>> BEGIN

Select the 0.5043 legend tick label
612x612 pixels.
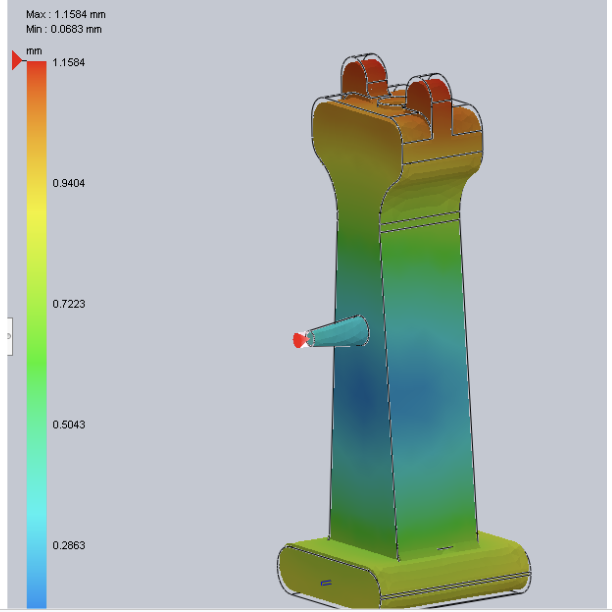pos(68,424)
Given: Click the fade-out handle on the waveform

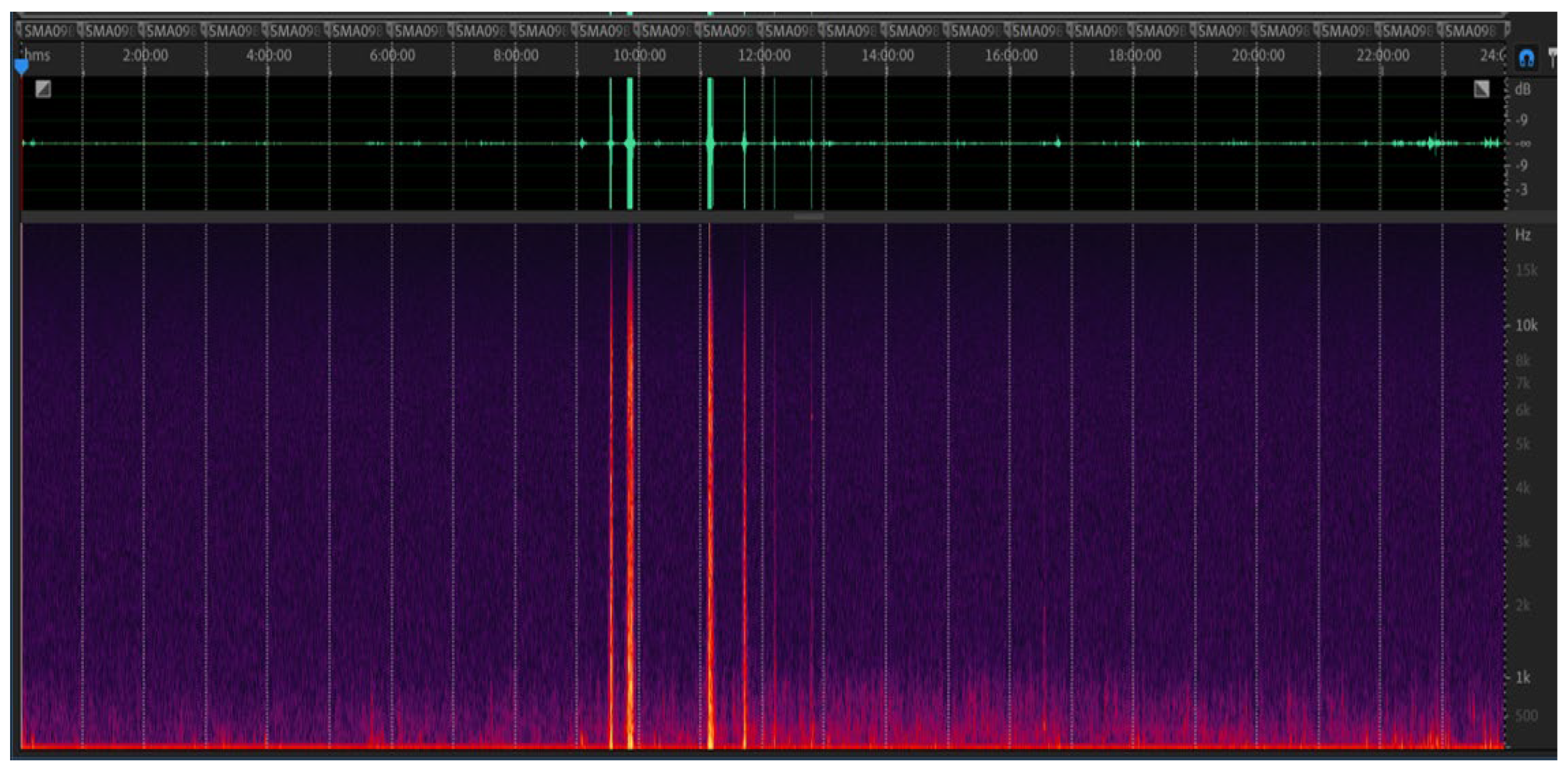Looking at the screenshot, I should pos(1482,90).
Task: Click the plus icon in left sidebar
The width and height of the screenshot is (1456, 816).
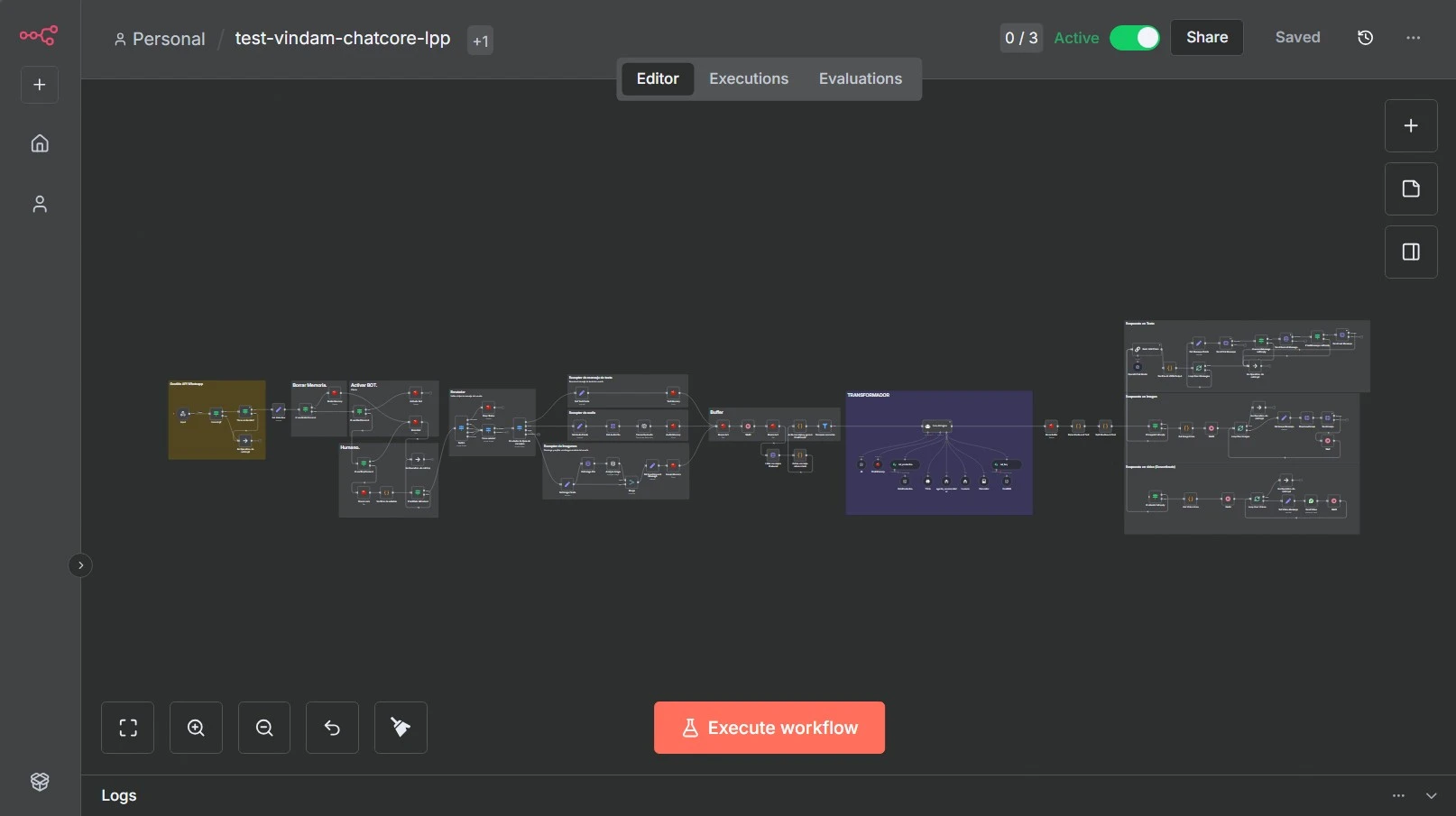Action: click(x=40, y=85)
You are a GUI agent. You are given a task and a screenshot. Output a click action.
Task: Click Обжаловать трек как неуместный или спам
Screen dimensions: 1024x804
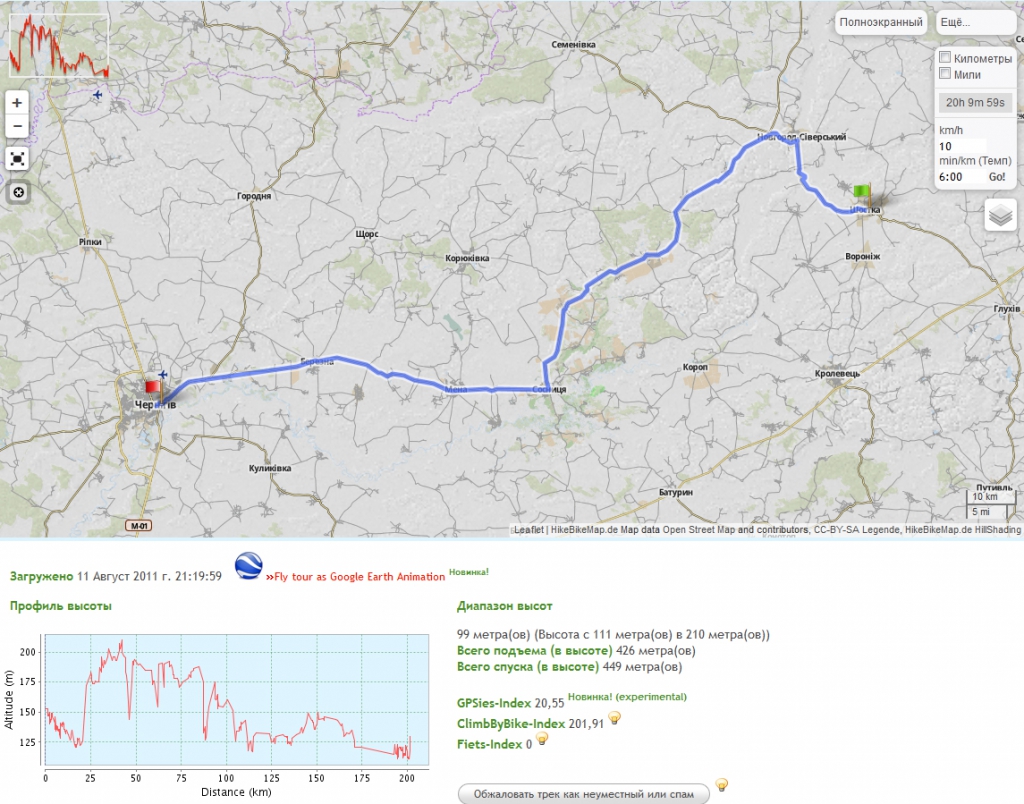583,794
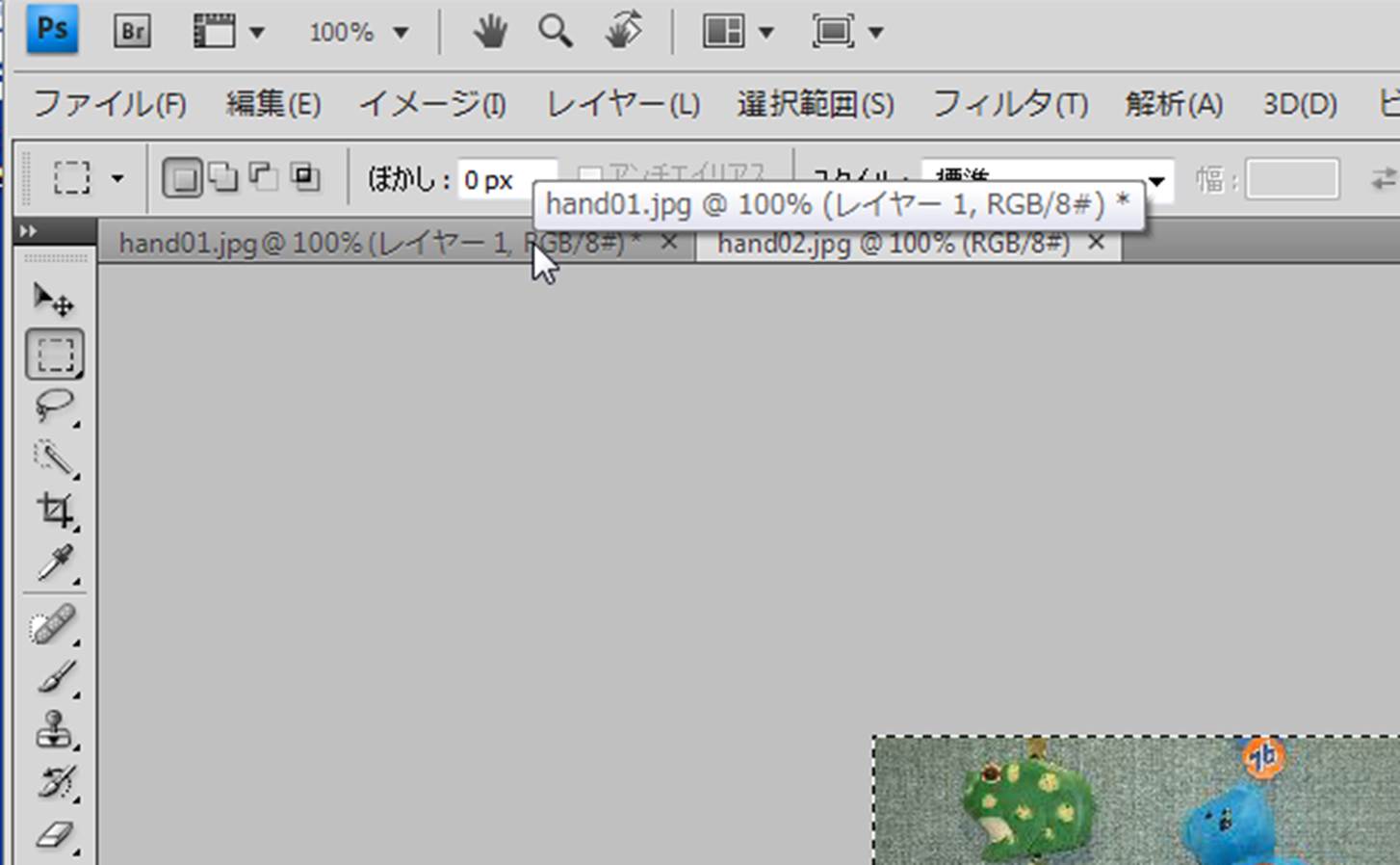Enable New selection mode button
Image resolution: width=1400 pixels, height=865 pixels.
pos(182,178)
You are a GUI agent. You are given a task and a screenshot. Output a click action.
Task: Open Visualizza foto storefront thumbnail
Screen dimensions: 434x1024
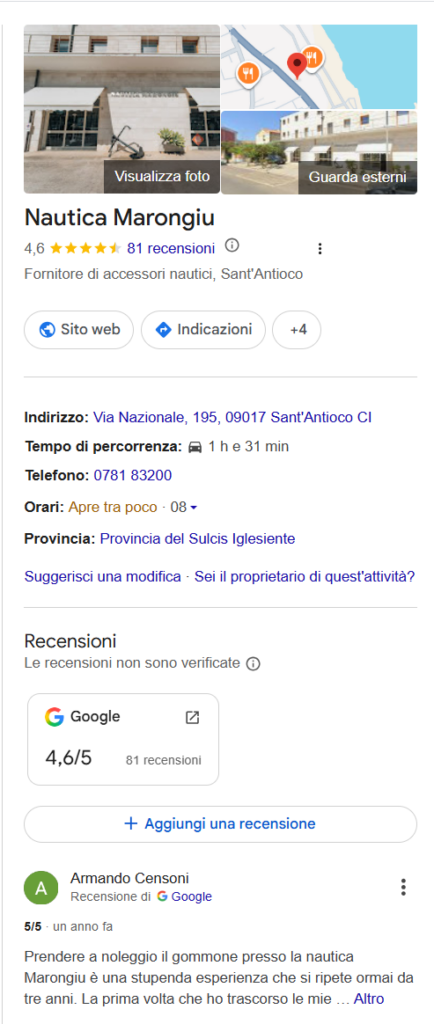tap(122, 109)
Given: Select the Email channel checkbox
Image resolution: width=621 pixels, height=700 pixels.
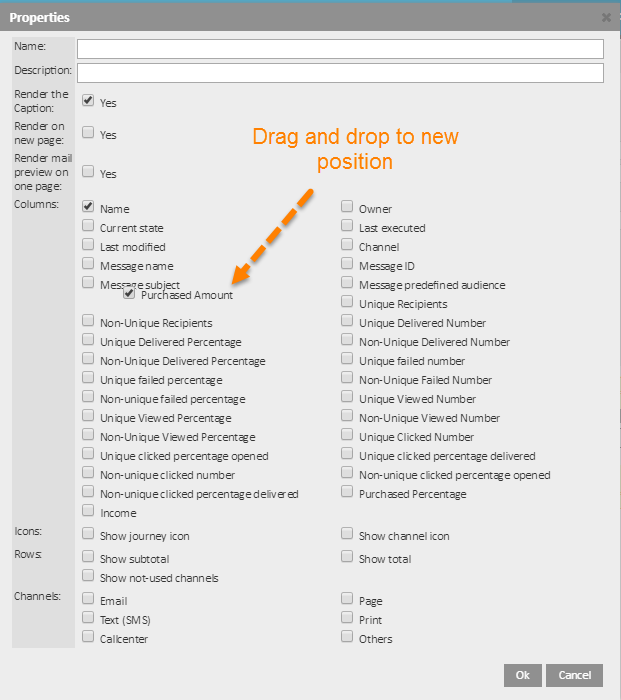Looking at the screenshot, I should [88, 600].
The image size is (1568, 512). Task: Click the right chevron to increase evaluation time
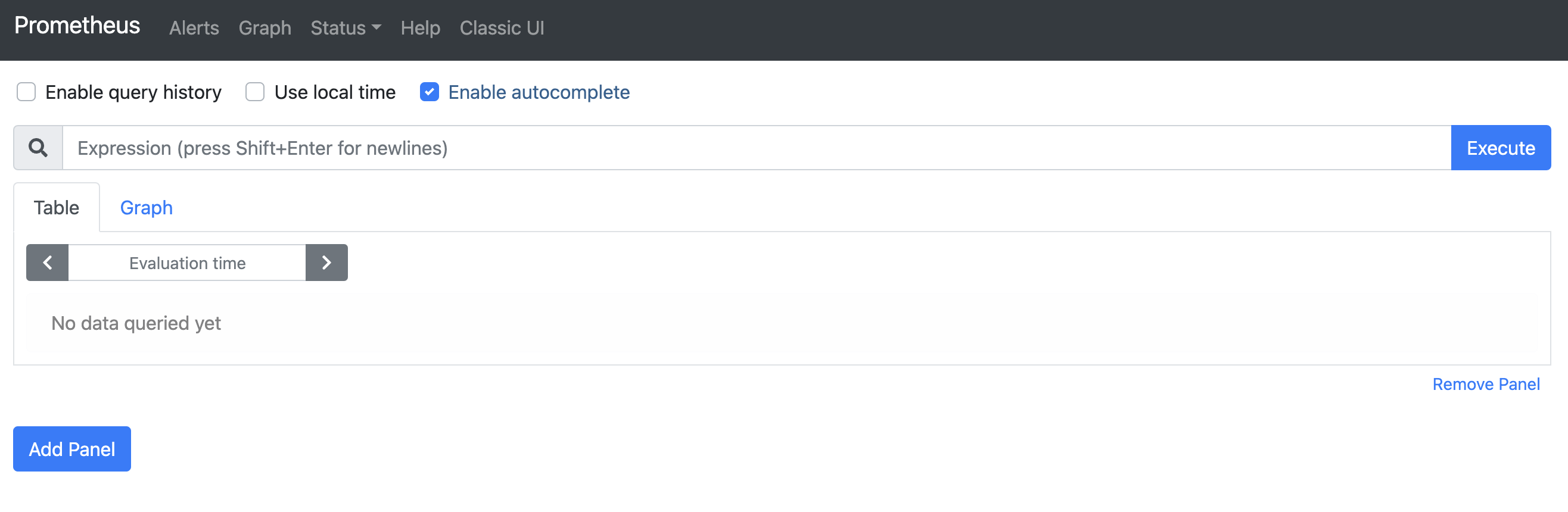(x=326, y=262)
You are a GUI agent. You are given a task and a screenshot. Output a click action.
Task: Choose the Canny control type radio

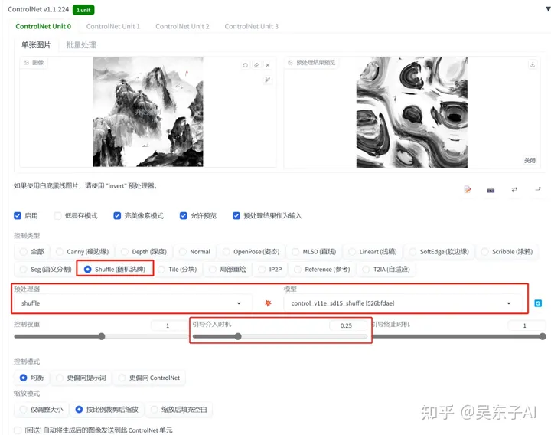click(x=59, y=251)
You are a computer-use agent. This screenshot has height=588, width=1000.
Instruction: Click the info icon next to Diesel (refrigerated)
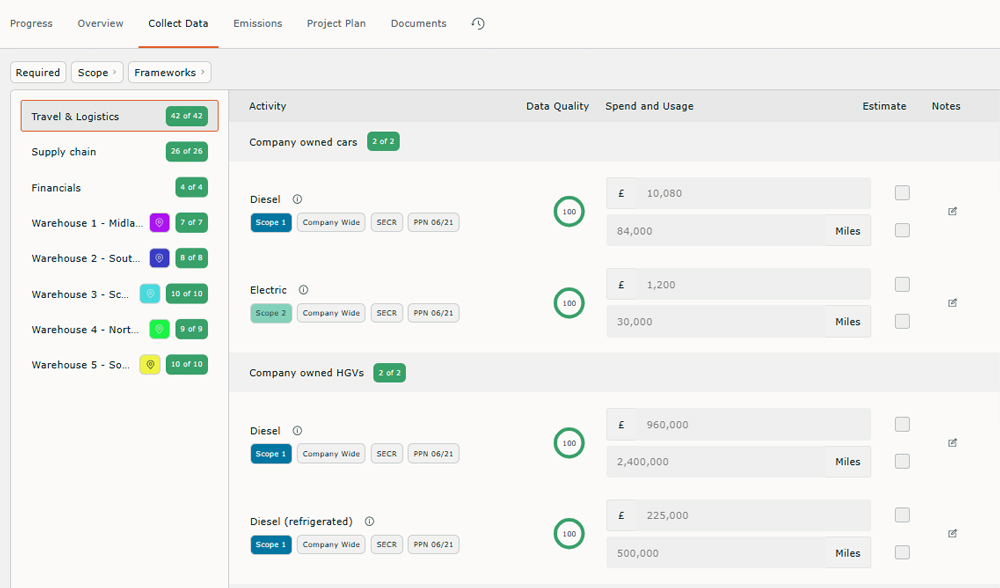369,521
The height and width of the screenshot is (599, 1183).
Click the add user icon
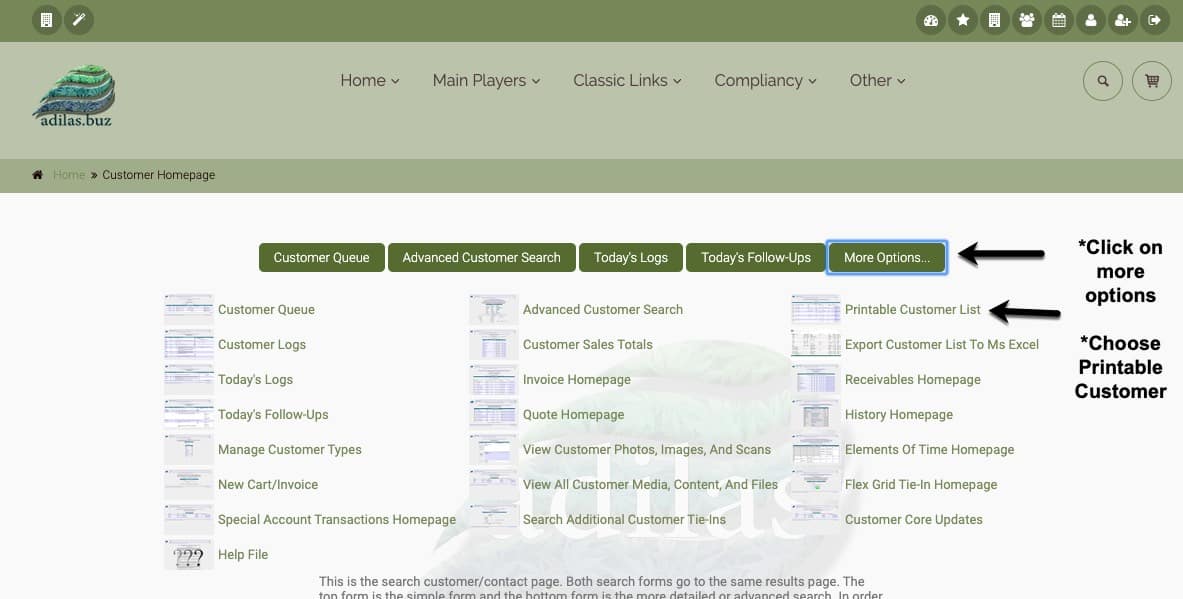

>> END

* [Direction] Transcribe every one of the records above word for word, leaving the pictures out of your copy.

* [Written answer]
Select the 0.5043 legend tick label
612x612 pixels.
pos(68,424)
Given: Click the fade-out handle on the waveform

Looking at the screenshot, I should pos(1482,90).
Task: Click the plus icon in left sidebar
The width and height of the screenshot is (1456, 816).
Action: click(x=40, y=85)
You are a GUI agent. You are given a task and a screenshot. Output a click action.
Task: Click Обжаловать трек как неуместный или спам
Screen dimensions: 1024x804
583,794
Enable New selection mode button
Image resolution: width=1400 pixels, height=865 pixels.
pos(182,178)
You are a GUI agent. You are given a task and a screenshot. Output a click action.
Task: Open Visualizza foto storefront thumbnail
Screen dimensions: 434x1024
tap(122, 109)
Given: Select the Email channel checkbox
Image resolution: width=621 pixels, height=700 pixels.
Looking at the screenshot, I should [88, 600].
The image size is (1568, 512). Task: Click the right chevron to increase evaluation time
(x=326, y=262)
You are a GUI agent. You are given a task and a screenshot. Output a click action.
Task: Choose the Canny control type radio

click(x=59, y=251)
You are a computer-use agent. This screenshot has height=588, width=1000.
Instruction: Click the info icon next to Diesel (refrigerated)
369,521
The height and width of the screenshot is (599, 1183).
Click the add user icon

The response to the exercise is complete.